_Exercise task_
Decide whether each statement below agrees with the account of the Melbourne shows. Answer yes or no for each, and quote the words of the text that decide it.
(a) Dan was the band member who lost his voice during the mid-summer run.
(b) The writer describes being unable to speak as a freeing experience.
(c) Without the vocal part, February Morning became harder for the writer to play.

There seems to be a law of the Universe that dictates when Beemo plays Meg O'Malley's in Melbourne one member of the band has to lose his voice. When we played a Friday / Saturday run in mid-summer, it was Dan. He had been getting over a cold and was losing his high end and some frequencies in the middle of his range. This past weekend's run, it was me. I could croak out about 30 dB of Gollum-like whisper, only less melodious. So no talking or singing at all for me.
It was actually kind of a freeing experience. There's something comforting in absolutely not being able to speak and having everyone know it. You really evaluate what information is important enough to pantomime and what isn't. My on-stage audience interaction was limited to some exaggerated facial expressions and off-stage I was consigned to apologetic head shakes while pointing to my throat. I felt a lot more present and absorbed in the goings on around me, and a lot more pointedly observant than normal.
The playing experience was very different a normal show. Ever since the Bustin' Out album I've had a greatly expanded backup singing roll on our originals, and almost all of our Irish pub tunes have pretty extensive harmonies, so not being able to do any of it gave me the distinct feeling I was slacking or getting away with being lazy.
It turns out February Morning is really easy to play when I don't have to sing a part that's extremely high in my range while playing the chorus arpeggios. Leaving out my pretty much constant vocal part on Better Now makes the song so simple I almost thought myself out of it and screwed up.
Bustin' Out and Better Now, where my parts are the most prominent, definitely sounded odd. (Probably not to the audience, but for someone who's heard and played them hundreds of times it definitely felt like something was missing.)
Having no microphone responsibilities really let me do a closer listen than normal while we played. The most amusing thing was realizing how few Irish Traditional lyrics Justin actually knew as he frantically tried to cover my parts. "She said she was queen of the land" became "I heard she was queen of the damned" in Black Velvet Band. And that was just the one I heard clearly. ... I wonder what he thinks some of the Beemo original lyrics are and whether his head cannon is better than the actual lyrics. Note to self: mine Justin for accidental lyrical improvements.

_Listing_
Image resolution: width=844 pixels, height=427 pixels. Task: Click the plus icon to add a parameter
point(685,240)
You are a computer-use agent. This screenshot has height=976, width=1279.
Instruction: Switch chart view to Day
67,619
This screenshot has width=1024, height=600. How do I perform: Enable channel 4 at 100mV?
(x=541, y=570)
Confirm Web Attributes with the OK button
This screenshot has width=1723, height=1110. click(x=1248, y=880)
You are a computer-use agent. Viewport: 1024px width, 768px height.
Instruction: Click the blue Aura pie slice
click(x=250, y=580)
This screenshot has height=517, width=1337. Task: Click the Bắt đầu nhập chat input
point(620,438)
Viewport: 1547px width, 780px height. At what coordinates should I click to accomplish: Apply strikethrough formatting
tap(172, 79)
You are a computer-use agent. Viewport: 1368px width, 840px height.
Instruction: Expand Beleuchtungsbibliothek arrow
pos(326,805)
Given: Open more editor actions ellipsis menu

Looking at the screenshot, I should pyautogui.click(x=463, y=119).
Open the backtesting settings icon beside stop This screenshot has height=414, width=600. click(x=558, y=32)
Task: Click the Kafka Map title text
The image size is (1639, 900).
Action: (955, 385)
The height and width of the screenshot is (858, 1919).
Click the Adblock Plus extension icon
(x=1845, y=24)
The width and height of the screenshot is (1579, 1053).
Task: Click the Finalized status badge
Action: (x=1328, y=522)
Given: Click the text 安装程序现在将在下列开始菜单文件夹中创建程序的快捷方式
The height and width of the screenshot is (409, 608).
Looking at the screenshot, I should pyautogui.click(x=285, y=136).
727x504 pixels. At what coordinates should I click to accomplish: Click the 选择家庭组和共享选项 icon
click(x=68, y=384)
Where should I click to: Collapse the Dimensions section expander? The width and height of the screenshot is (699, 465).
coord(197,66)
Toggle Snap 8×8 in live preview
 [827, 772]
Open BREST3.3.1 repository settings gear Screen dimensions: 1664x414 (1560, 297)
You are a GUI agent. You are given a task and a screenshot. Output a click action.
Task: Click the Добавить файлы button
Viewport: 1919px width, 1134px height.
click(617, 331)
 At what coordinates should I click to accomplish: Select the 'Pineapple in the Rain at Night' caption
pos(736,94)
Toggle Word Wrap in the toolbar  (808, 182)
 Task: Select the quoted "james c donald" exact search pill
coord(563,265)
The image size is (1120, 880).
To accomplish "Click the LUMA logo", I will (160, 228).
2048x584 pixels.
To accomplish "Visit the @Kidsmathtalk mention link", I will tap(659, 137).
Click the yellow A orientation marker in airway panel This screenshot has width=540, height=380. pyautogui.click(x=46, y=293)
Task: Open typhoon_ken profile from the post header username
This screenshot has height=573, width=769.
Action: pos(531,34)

_Solution to this problem_
(a) Yes: "When we played a Friday / Saturday run in mid-summer, it was Dan."
(b) Yes: "It was actually kind of a freeing experience."
(c) No: "It turns out February Morning is really easy to play when I don't have to sing a part that's extremely high in my range while playing the chorus arpeggios."